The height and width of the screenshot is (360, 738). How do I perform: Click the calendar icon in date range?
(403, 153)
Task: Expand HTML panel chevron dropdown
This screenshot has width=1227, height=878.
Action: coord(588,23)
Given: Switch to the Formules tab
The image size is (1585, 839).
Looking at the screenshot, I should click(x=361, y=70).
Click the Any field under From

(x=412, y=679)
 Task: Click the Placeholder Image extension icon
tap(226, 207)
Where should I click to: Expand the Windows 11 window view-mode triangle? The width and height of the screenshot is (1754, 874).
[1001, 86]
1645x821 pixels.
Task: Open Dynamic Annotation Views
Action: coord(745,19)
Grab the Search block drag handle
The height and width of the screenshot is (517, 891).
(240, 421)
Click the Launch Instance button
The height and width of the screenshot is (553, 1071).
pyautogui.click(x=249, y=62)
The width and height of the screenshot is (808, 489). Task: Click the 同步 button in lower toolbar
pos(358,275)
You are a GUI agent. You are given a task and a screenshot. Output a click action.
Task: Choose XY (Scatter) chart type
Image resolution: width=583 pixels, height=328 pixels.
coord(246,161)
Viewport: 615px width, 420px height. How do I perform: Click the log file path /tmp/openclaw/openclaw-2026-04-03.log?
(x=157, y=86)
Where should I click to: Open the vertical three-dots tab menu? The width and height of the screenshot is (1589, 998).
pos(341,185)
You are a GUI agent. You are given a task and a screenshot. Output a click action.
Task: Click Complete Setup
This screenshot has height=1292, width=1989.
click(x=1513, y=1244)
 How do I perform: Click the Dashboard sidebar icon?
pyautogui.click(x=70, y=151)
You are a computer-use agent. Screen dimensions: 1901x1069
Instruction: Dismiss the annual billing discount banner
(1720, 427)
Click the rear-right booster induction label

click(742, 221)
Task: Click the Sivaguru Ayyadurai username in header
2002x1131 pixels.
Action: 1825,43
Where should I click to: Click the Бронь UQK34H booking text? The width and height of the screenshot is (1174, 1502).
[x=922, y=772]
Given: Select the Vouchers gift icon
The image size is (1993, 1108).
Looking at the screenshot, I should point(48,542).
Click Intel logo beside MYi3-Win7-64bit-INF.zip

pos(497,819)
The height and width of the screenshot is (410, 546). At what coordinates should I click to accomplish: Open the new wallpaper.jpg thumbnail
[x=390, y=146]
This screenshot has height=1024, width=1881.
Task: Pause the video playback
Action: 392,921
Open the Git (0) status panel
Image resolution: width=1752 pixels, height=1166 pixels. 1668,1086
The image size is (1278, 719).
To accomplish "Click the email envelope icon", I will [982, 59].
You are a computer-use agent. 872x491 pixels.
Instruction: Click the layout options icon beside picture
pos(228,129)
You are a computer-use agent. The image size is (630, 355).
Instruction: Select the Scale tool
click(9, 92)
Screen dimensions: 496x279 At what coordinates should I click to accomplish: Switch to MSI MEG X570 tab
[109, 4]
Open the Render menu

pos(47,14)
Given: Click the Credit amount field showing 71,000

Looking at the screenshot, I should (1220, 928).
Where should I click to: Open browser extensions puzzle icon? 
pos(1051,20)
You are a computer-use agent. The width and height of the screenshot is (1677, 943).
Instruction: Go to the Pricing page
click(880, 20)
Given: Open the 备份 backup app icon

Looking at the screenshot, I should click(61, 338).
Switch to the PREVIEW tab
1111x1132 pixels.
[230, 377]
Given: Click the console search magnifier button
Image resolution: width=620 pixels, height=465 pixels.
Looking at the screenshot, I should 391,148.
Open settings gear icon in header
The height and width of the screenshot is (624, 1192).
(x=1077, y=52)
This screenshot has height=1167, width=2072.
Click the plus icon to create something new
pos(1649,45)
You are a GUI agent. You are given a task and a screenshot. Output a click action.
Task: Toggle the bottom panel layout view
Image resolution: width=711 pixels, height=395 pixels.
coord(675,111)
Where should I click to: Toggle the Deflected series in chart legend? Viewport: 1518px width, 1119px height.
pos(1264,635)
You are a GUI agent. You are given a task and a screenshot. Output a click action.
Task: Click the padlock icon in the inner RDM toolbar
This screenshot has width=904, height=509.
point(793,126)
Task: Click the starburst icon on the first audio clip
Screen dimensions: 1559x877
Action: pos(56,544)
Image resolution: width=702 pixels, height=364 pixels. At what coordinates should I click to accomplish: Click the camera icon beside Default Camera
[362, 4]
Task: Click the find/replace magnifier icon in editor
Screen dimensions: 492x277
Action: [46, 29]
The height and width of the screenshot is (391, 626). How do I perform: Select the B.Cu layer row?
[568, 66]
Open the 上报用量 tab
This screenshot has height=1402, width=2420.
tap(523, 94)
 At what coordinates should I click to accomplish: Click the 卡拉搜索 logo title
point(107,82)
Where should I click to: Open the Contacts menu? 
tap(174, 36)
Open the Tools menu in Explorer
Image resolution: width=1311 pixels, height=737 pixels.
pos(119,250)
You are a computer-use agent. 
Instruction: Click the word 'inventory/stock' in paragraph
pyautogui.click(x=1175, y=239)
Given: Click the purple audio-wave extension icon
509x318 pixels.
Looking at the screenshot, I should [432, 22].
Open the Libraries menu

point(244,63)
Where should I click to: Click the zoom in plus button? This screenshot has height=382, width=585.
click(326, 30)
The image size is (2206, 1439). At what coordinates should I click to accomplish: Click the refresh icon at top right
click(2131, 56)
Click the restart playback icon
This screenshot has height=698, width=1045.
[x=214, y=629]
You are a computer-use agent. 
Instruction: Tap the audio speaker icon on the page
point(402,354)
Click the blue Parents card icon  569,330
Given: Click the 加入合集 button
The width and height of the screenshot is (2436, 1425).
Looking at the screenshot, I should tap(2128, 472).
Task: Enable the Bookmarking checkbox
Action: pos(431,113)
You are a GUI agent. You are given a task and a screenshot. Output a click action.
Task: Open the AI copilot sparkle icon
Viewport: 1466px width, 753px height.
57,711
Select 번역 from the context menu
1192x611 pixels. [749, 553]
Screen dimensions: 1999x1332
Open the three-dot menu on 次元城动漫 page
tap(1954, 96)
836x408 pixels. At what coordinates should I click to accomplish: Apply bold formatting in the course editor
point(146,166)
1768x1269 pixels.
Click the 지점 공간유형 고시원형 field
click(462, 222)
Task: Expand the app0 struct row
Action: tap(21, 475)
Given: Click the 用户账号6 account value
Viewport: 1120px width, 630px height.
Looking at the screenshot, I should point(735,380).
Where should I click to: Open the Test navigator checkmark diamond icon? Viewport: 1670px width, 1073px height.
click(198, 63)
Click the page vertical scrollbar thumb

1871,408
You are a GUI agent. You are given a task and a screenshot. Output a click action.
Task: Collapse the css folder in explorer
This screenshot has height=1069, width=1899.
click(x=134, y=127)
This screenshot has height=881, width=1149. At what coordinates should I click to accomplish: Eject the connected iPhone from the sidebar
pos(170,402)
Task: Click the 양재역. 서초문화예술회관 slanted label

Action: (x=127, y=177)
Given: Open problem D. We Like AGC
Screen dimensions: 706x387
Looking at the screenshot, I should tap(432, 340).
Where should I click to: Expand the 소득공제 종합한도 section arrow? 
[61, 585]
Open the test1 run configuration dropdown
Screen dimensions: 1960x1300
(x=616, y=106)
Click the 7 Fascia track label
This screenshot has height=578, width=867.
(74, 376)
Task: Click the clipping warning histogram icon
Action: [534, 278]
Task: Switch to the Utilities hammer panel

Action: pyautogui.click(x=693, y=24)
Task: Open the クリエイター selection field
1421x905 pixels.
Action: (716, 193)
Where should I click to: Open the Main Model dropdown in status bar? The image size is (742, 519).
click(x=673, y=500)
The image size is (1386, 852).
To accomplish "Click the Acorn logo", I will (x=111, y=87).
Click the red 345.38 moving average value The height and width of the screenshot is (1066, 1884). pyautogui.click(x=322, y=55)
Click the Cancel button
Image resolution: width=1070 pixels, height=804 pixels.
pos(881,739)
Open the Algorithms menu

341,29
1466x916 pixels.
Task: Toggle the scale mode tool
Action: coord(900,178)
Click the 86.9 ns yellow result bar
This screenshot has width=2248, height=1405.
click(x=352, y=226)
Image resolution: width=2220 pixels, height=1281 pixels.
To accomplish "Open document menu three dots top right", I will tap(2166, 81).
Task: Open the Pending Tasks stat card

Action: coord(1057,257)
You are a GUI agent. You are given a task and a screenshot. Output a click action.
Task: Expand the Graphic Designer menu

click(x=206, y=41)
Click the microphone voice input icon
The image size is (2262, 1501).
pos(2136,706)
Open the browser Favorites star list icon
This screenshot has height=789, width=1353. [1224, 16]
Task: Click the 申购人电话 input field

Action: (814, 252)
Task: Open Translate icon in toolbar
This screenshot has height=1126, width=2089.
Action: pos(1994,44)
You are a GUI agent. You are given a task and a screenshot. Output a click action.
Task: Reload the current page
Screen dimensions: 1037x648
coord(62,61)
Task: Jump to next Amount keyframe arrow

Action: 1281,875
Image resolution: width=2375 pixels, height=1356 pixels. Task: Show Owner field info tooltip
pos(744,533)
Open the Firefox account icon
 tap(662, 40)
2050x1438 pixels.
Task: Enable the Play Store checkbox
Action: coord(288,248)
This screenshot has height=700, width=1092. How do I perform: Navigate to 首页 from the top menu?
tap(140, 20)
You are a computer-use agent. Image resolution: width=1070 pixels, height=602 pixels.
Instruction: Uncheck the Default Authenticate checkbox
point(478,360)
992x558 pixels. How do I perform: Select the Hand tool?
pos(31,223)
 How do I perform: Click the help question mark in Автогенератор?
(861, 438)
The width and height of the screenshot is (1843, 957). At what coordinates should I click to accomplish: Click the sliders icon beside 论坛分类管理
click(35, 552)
::::
### Activity
Write out only the lines from the very start of the entries above to the line that includes "You are a computer-use agent. Screen", both ends included, each one unchanged.

### Solution to this problem
The height and width of the screenshot is (360, 738). How do I perform: Click the calendar icon in date range?
(403, 153)
Task: Expand HTML panel chevron dropdown
This screenshot has width=1227, height=878.
Action: coord(588,23)
Given: Switch to the Formules tab
The image size is (1585, 839).
Looking at the screenshot, I should click(x=361, y=70).
Click the Any field under From

(x=412, y=679)
 Task: Click the Placeholder Image extension icon
tap(226, 207)
Where should I click to: Expand the Windows 11 window view-mode triangle? The width and height of the screenshot is (1754, 874).
[1001, 86]
1645x821 pixels.
Task: Open Dynamic Annotation Views
Action: coord(745,19)
Grab the Search block drag handle
The height and width of the screenshot is (517, 891).
(240, 421)
Click the Launch Instance button
The height and width of the screenshot is (553, 1071).
pyautogui.click(x=249, y=62)
The width and height of the screenshot is (808, 489). Task: Click the 同步 button in lower toolbar
pos(358,275)
You are a GUI agent. You are given a task and a screenshot. Output a click action.
Task: Choose XY (Scatter) chart type
Image resolution: width=583 pixels, height=328 pixels.
coord(246,161)
Viewport: 615px width, 420px height. How do I perform: Click the log file path /tmp/openclaw/openclaw-2026-04-03.log?
(x=157, y=86)
Where should I click to: Open the vertical three-dots tab menu? The width and height of the screenshot is (1589, 998).
pos(341,185)
You are a GUI agent. You are given a task and a screenshot. Output a click action.
Task: Click Complete Setup
This screenshot has height=1292, width=1989.
click(x=1513, y=1244)
 How do I perform: Click the Dashboard sidebar icon?
pyautogui.click(x=70, y=151)
You are a computer-use agent. Screen dimensions: 1901x1069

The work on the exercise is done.